The enduring symbol of international cooperation is the Olympic Rings. These five rings, blue, yellow, black, green and red represent the parts of the world competing in the games – the Americas, Europe, Asia, Africa and Oceania. While many think that each color represents a continent, this isn’t the case. The six colors, each ring and the white background, represented at least one of the colors present in the flag of each county that participated in the Games of the first five Olympiads.
There is also some confusion about how the rings symbol came about. A common myth is that they originated from carved stones found at Delphi in Greece, while in reality the opposite is true.
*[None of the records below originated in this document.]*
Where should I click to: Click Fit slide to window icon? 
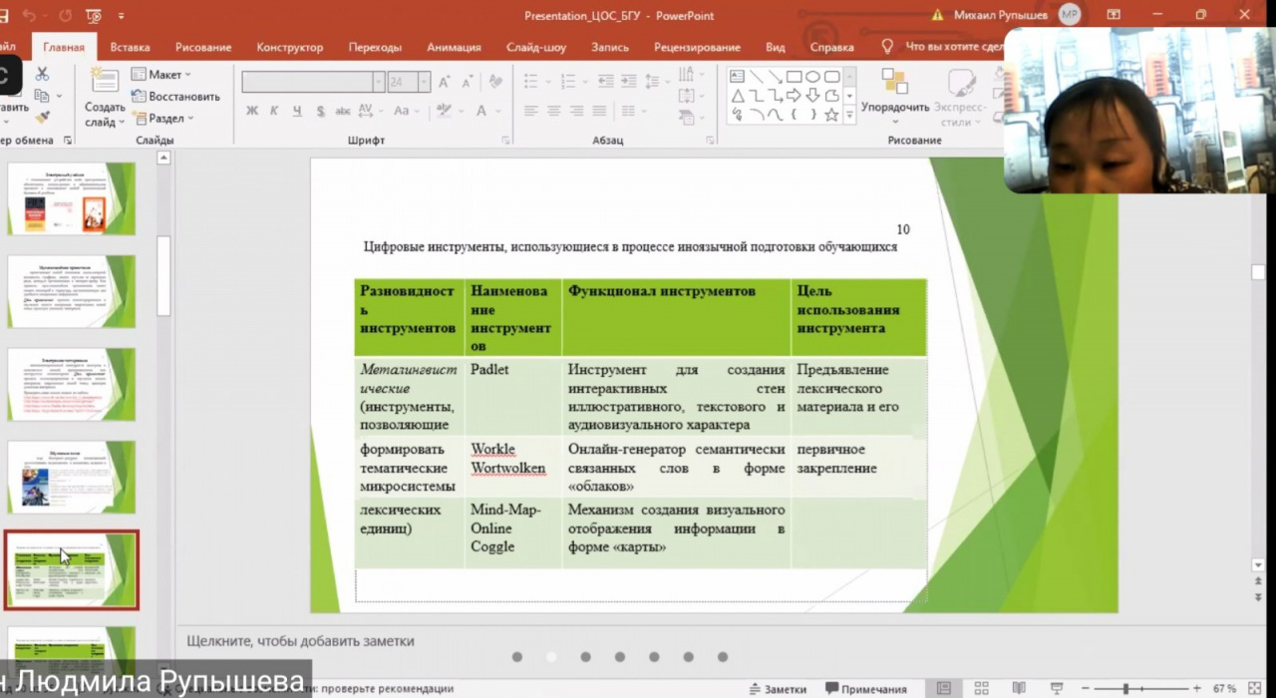[1255, 689]
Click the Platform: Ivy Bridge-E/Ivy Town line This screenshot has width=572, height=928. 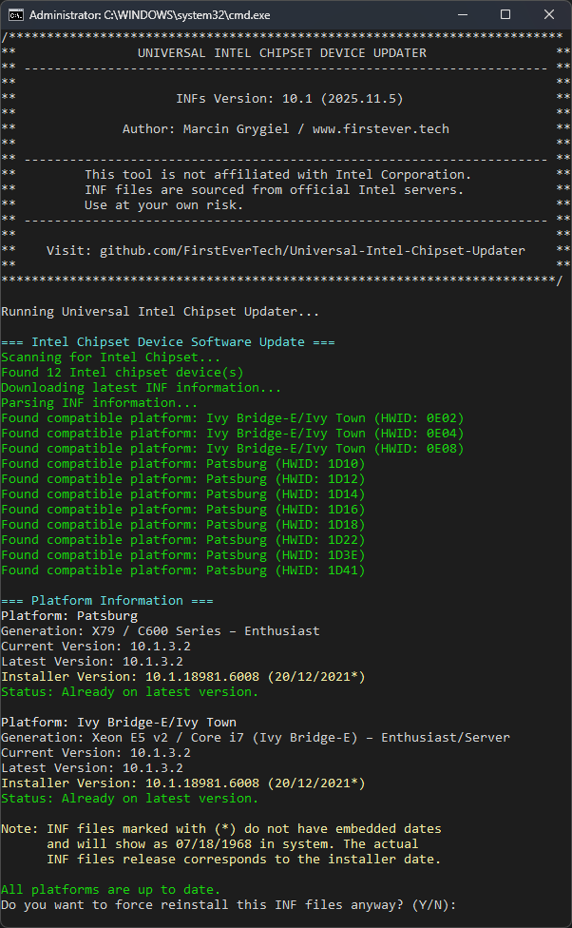point(119,722)
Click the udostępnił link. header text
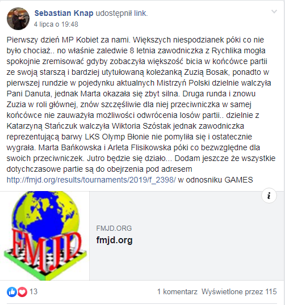The height and width of the screenshot is (305, 285). [x=121, y=13]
The 1936 Olympic Games saw the first Torch Relay and part of the route brought the Olympic Torch to Delphi where organizers had erected a 3 foot high block of stone with the five interlocking rings chiseled on each side. After ceremonies during the Torch Relay, the stone was left in place and “discovered” twenty years later by two British authors who published a book with their findings,
"In the stadium at Delphi, there is a stone altar on which is carved five rings symbolic of the quinquennial timing for the celebrated games. The design of the five circles on the Delphi altar is today the symbol of the Olympic Games. The circles form a link between ancient and modern Olympics…and are considered by 3 experts to be 3,000 years old."
The true origin of the Olympic Rings comes from much more recent history. The creator of the rings was Baron Pierre de Coubertin, who debuted the Olympic Flag design in 1914 at the IOC’s 20th anniversary celebration of the Modern Olympic Movement. The interlocking rings were mostly likely inspired by the USFSA, or the French sport-governing body. The USFSA was born out of a merger between two groups and its logo, symbolizing the union of the two organizations, featured two interlocking rings. This logo debuted in 1896 and is widely believed to have inspired Coubertin’s classic flag design.
No matter its origin, the Olympic Rings have stood the test of time. The interlocking rings represent international cooperation and continue to serve as a powerful symbol around the world.